Вновь назначенный аббат ехал то впереди, то позади своей свиты, как это обыкновенно водится у господ, что мы имеем возможность наблюдать ежедневно, и вдруг увидел Алессандро, юного, статного, пригожего, в высшей степени приятного, привлекательного, обворожительного. С первого взгляда он так очаровал аббата, как это никому еще доселе не удавалось. Подозвав же его, аббат любезно заговорил с ним и осведомился, кто он таков, откуда и куда путь держит.
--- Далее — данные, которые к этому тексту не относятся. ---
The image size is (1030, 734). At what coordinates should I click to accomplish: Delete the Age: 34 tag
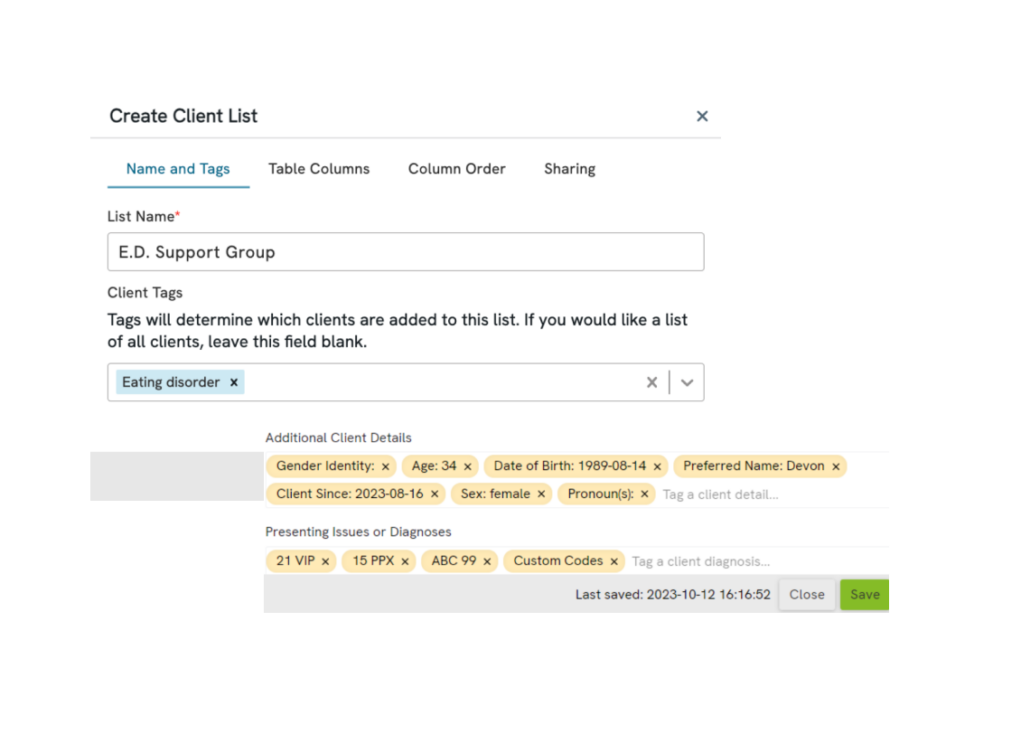pos(467,466)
Алессандро, удовлетворив его любопытство, рассказал ему про себя все без утайки и изъявил готовность по мере скромных сил своих ему служить. Послушав его прекрасные и разумные речи, уверившись в его обходительности и придя к заключению, что род занятий у него постыдный, а сам-то он человек благородный, аббат исполнился к нему еще более пылкой приязни. Он посочувствовал его горю, утешал его, как друг, и уговаривал не терять надежды, ибо он-де человек достойный, и господь вновь вознесет его туда, откуда судьба его низвергла, и даже еще выше. Узнав, что Алессандро едет в Тоскану, аббат попросил его об одолжении продолжить путь совместно, ибо и он направлялся туда же. Алессандро поблагодарил его за сочувствие, примолвив, что готов к его услугам.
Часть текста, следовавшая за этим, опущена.